Sahari sebelum diadakan ritual mandi Safar di laut, masyarakat mulai membuat aneka panganan dari ubi kayu (singkong) yang disebut dengan “tombole” dimana ubi kayu yang sudah diparut dan dibuang patinya akan dicampur dengan kelapa parut , irisan bawang merah, garam secukupnya atau biasa juga dicampur dengan gula merah untuk menghasilkan warna kecokelatan dan rasa yang manis. Semua bahan akan dicampur dan diaduk hingga merata, lalu dibungkus dengan daun pisang atau daun kelapa muda (nyiur). Dalam pembuatan tombole terlebih dahulu dilakukan proses bakar batu atau oleh warga lokal menyebutnya “hebatua”, berasal dari kata dasar “fatu” atau batu (dalam Bahasa Indonsia).

Dalam proses pembuatan hebatua, batu akan disusun membentuk piramida atau kerucut di atas susunan kayu bakar. Ketika batu sudah panas, maka akan dibongkar kembali lalu disusun rata untuk meletakkan tombole yang sudah siap dipanggang. Tombole pun diletakkan di atas batu, dan dibagian atas tombole diletakkan pula dengan batu panas yang lain agar tingkat kematangannya merata. Setelah semua tombole dipanggang, tak lupa tumpukan batu panas bersama tombole ditutup dengan daun pisang agar suhu panasnya tidak menyebar ke luar dan proses pemanggangan dilakukan kurang lebih 30 menit, kemudian tombole siap diangkat untuk dihidangkan.

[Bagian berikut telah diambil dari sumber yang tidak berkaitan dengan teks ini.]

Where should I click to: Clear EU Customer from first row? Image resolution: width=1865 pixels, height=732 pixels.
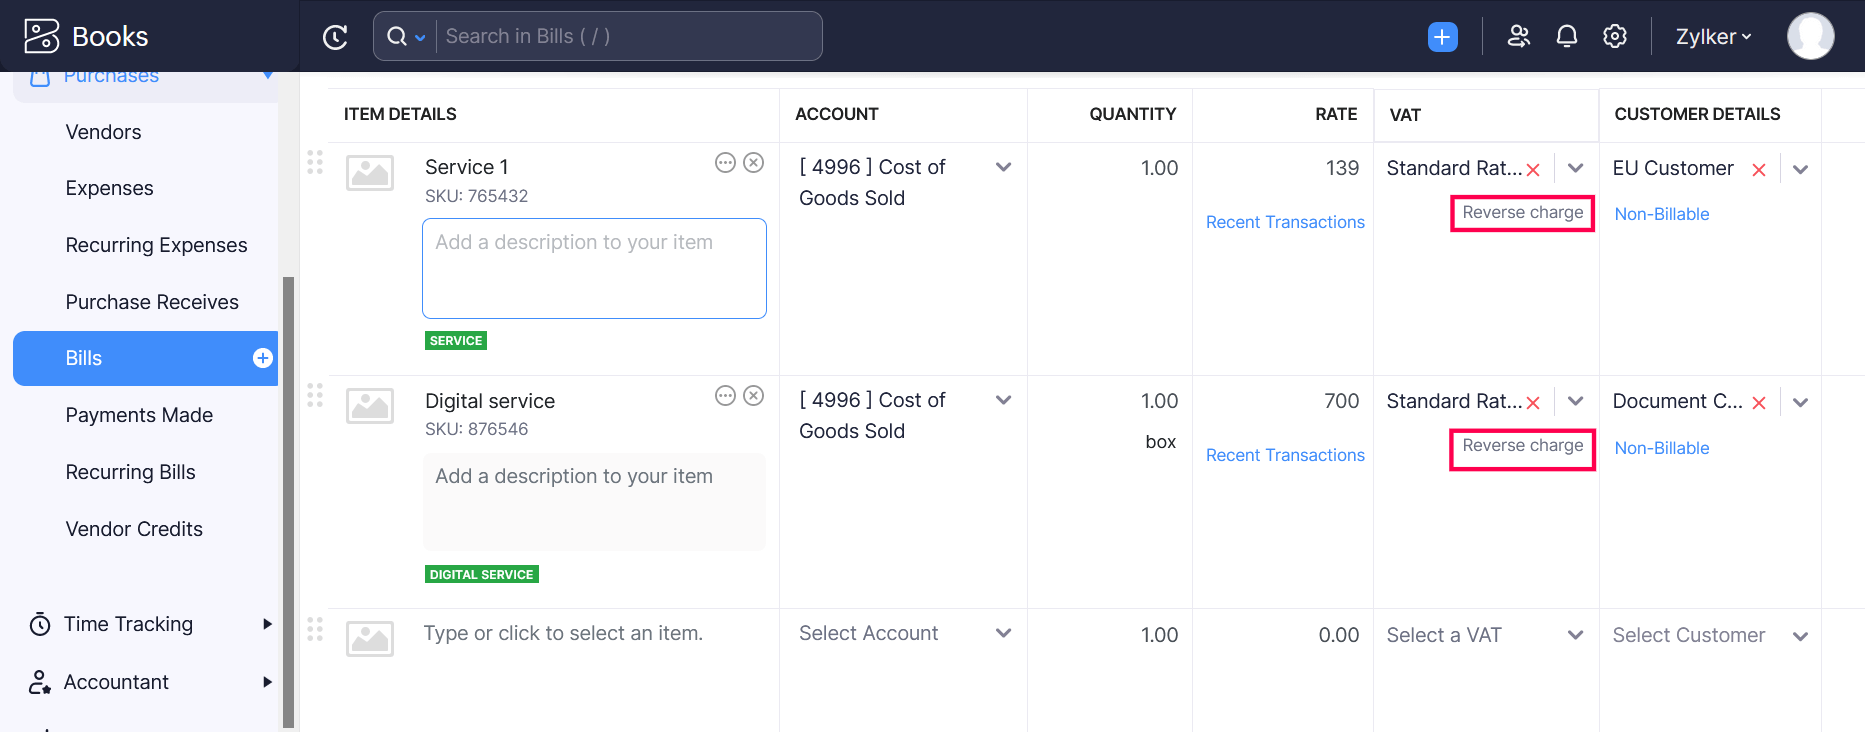1758,170
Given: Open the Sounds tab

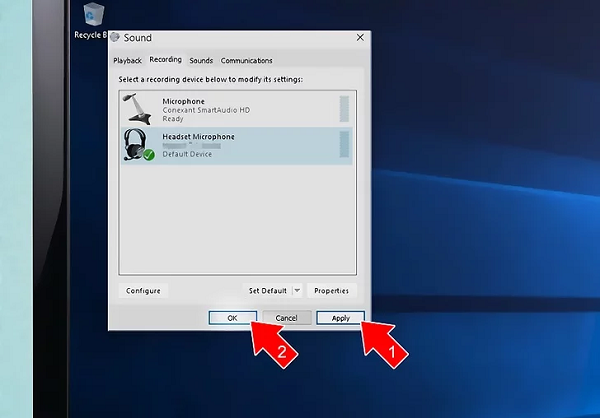Looking at the screenshot, I should [201, 60].
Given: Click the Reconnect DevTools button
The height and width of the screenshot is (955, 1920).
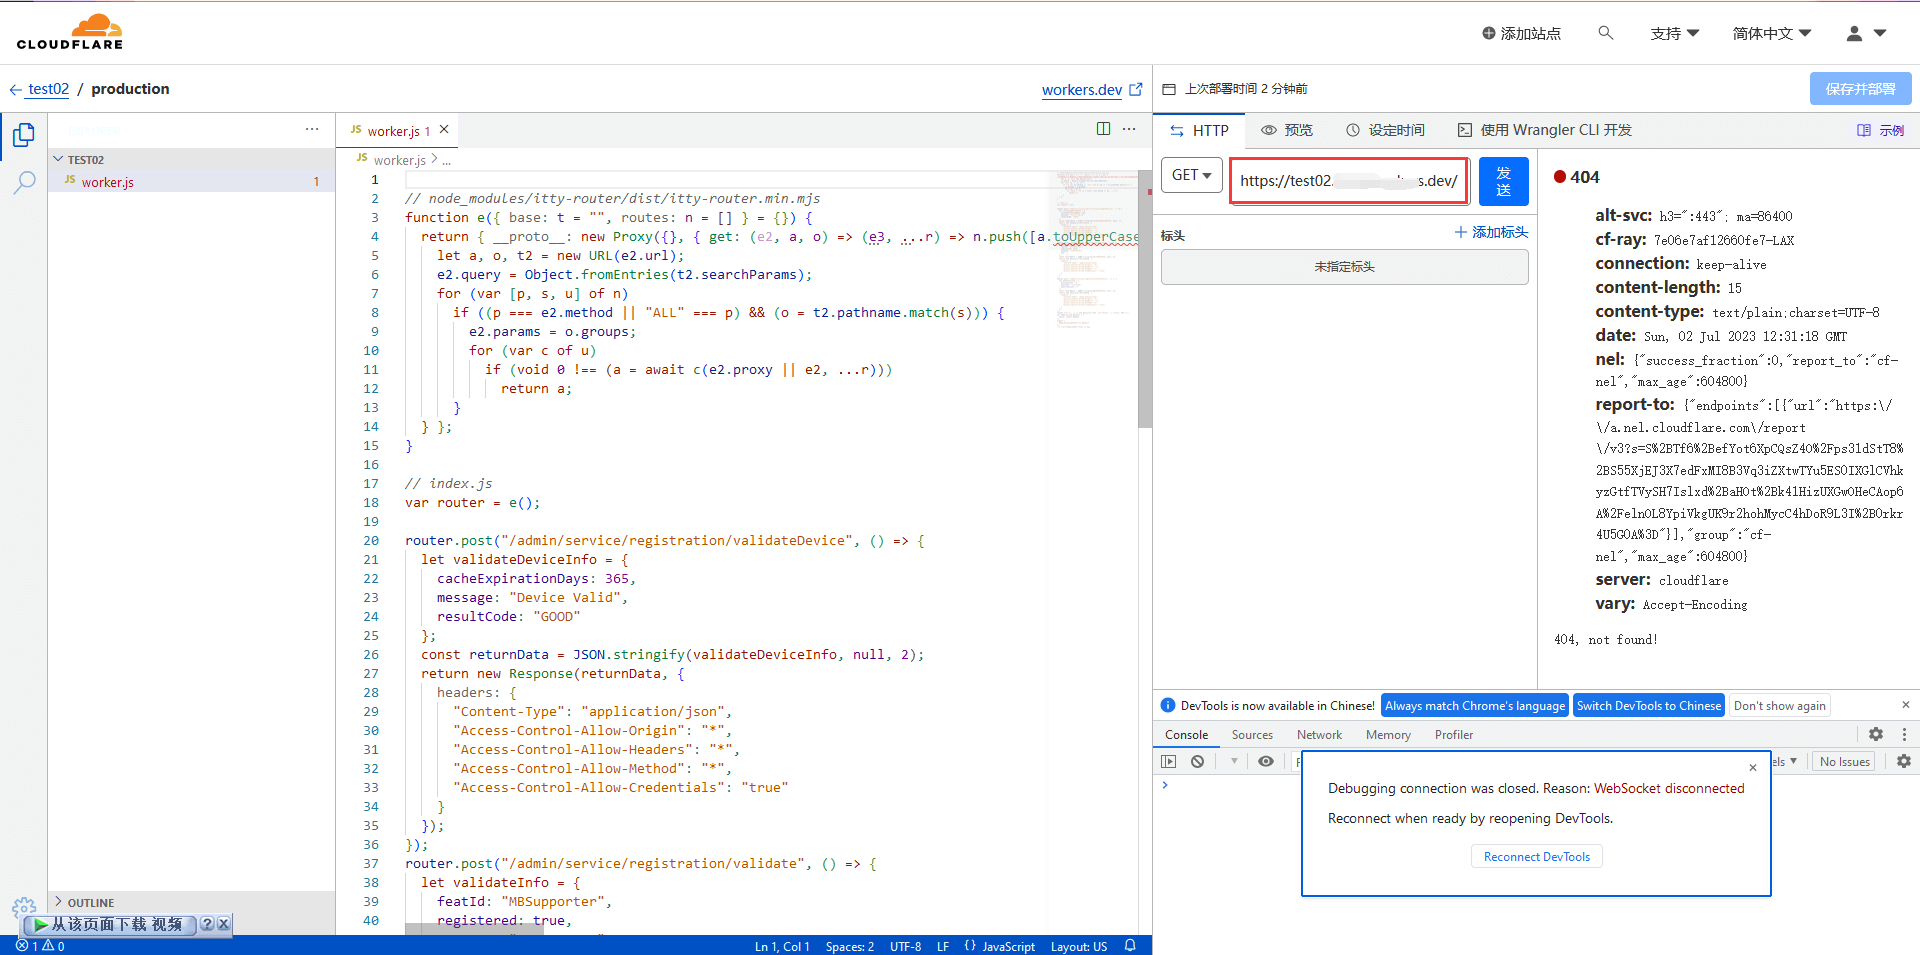Looking at the screenshot, I should pos(1536,857).
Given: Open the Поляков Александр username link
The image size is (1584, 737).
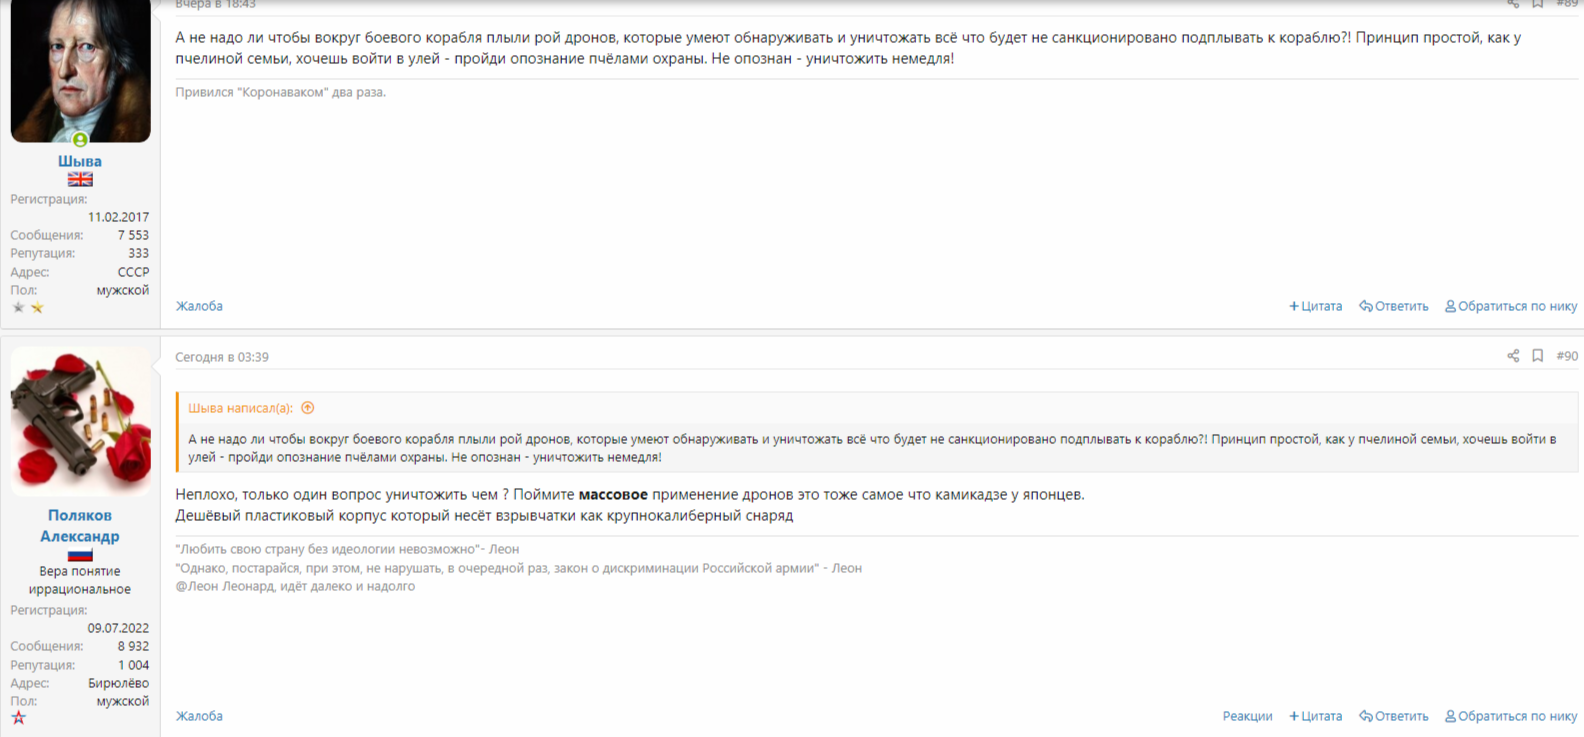Looking at the screenshot, I should pos(80,526).
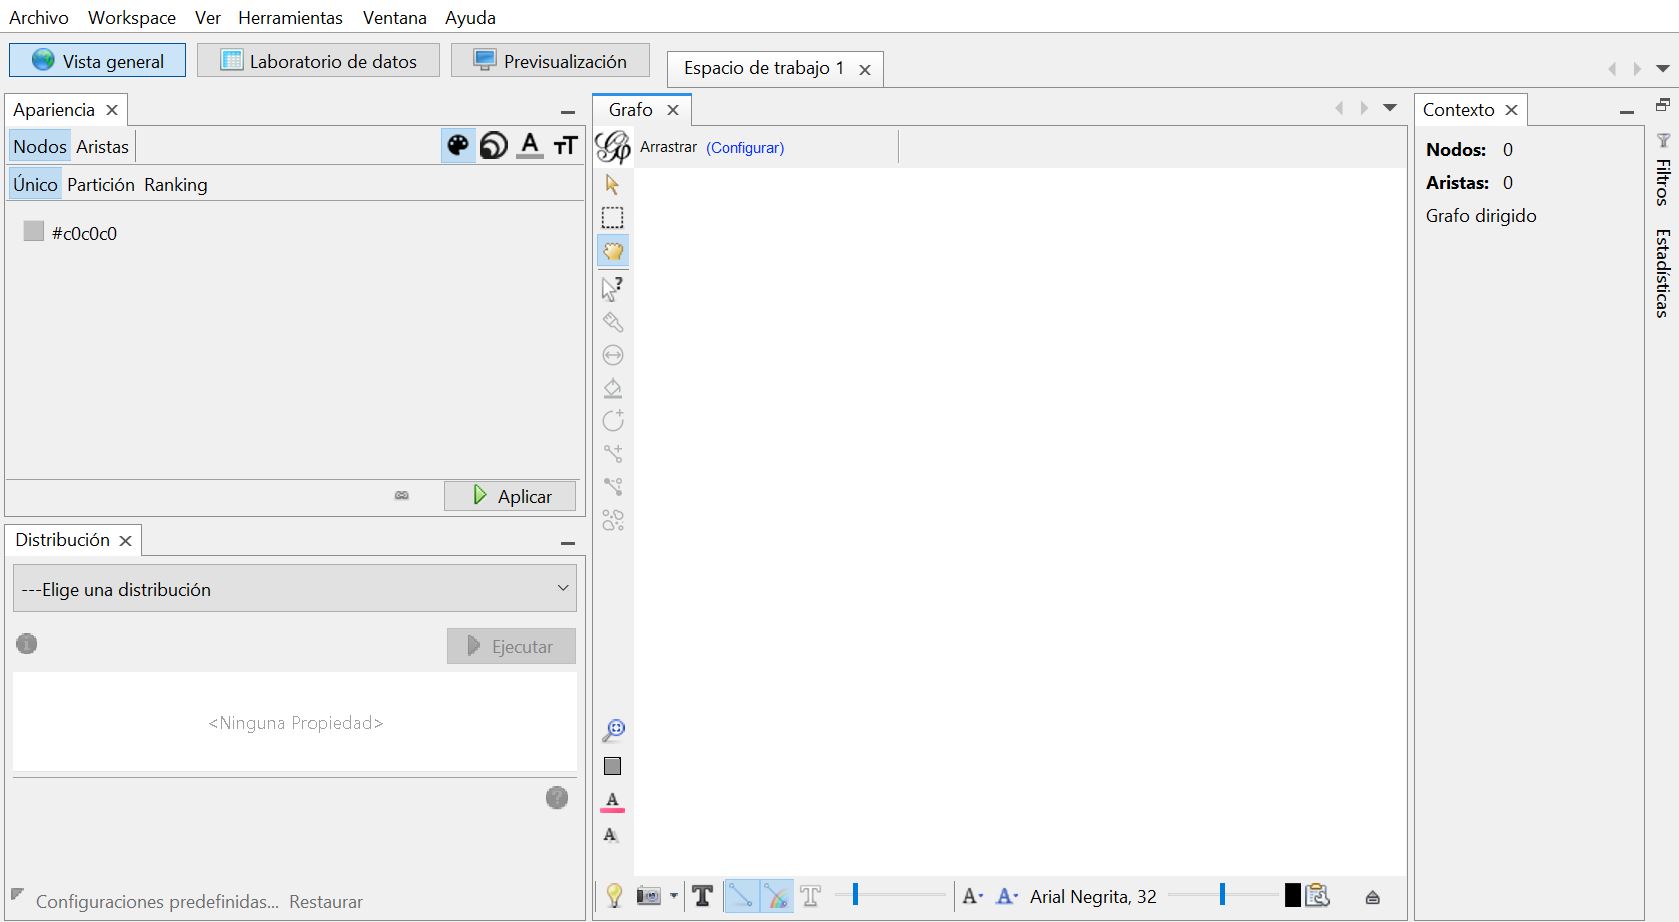Select the rectangle selection tool
1679x922 pixels.
coord(612,218)
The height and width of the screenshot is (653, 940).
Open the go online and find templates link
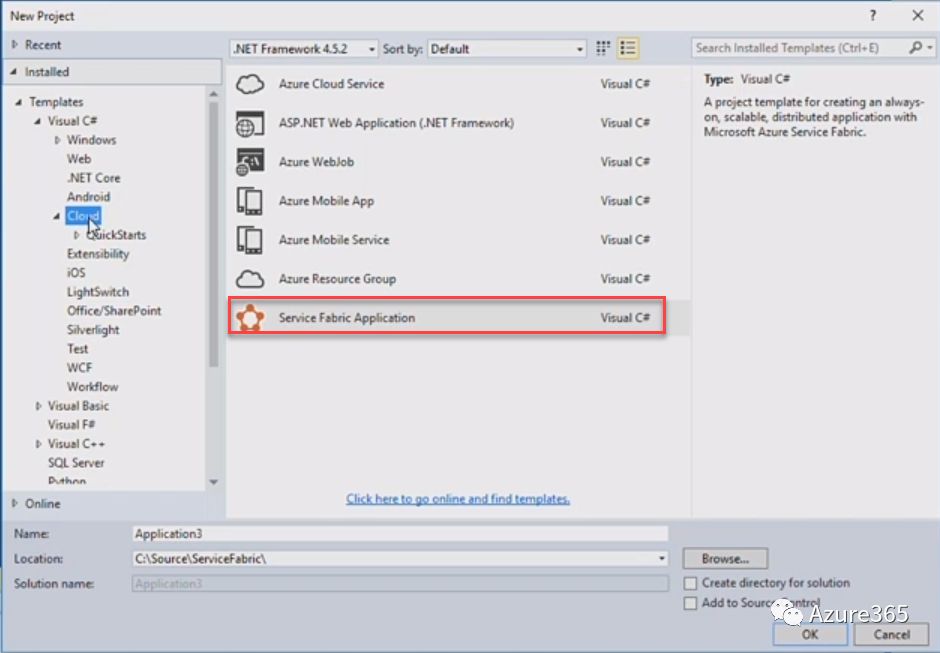point(458,499)
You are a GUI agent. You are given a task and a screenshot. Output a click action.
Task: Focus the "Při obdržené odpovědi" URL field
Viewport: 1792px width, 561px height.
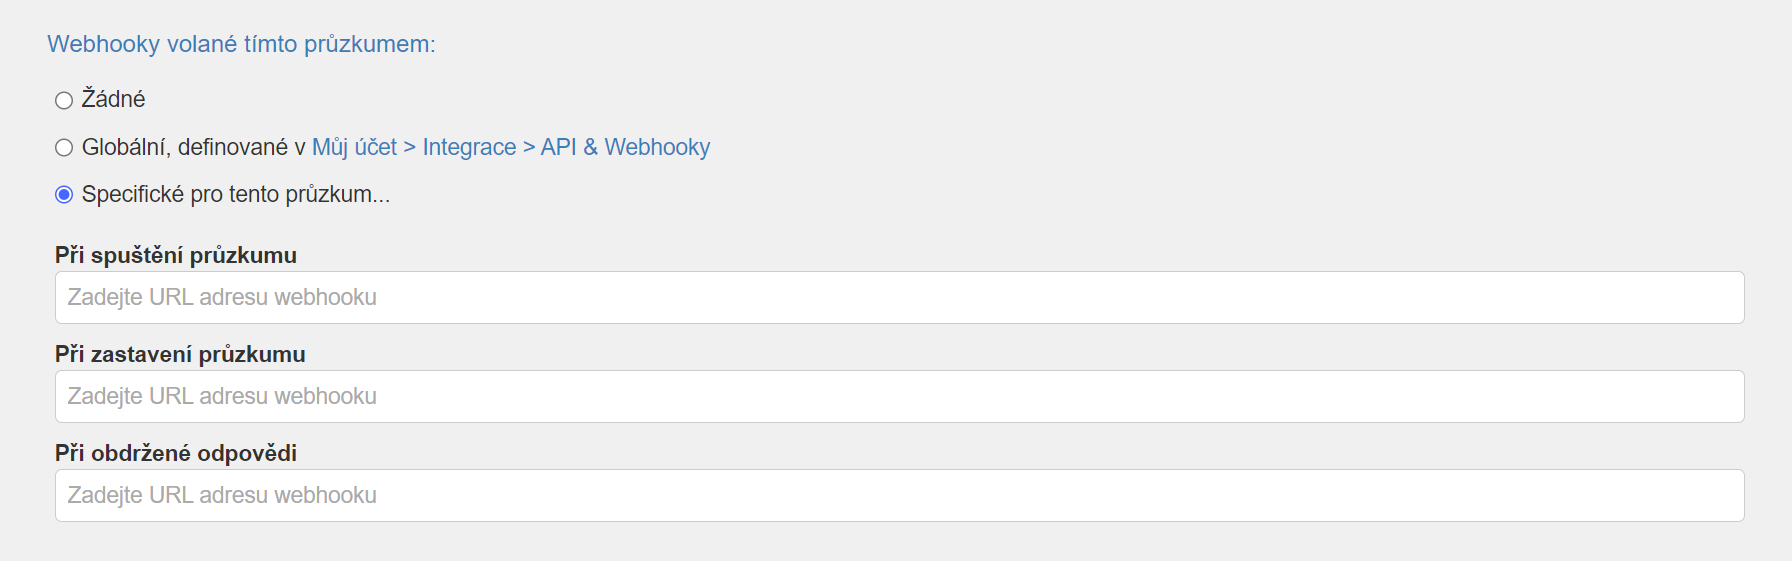pyautogui.click(x=899, y=495)
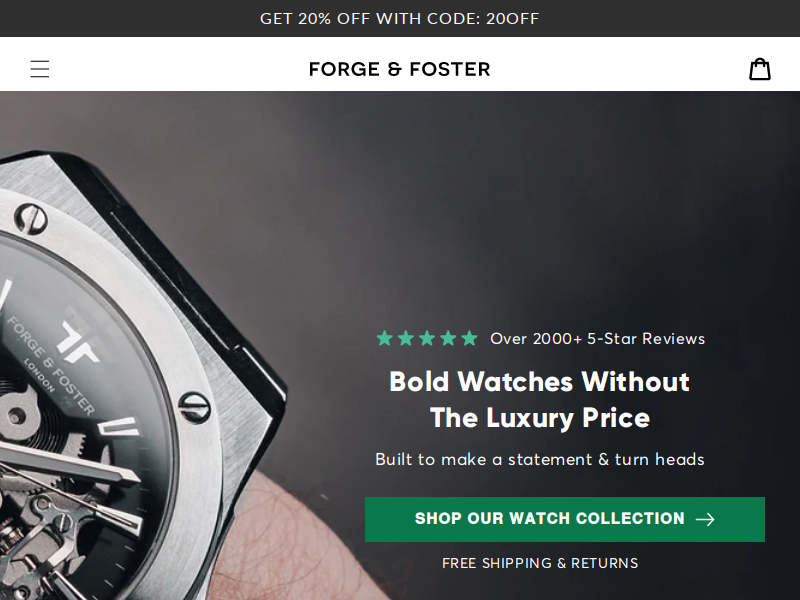The image size is (800, 600).
Task: Click the fourth green review star
Action: (448, 338)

Dalam tradisi masyarakat Wakatobi umumnya, tombole sejak dahulu selain telah menjadi makanan tadisional yang selalu digelar dalam acara adat maupun keagamaan, juga mejadi kegiatan pemantik dalam ajang silaturahmi para kaum muda lokal. Namun kini tombole telah menjadi panganan yang bernilai ekonomi bagi masyarakat dan sudah bisa dijumpai di pasar tradisional, harganya pun sangat terjangkau.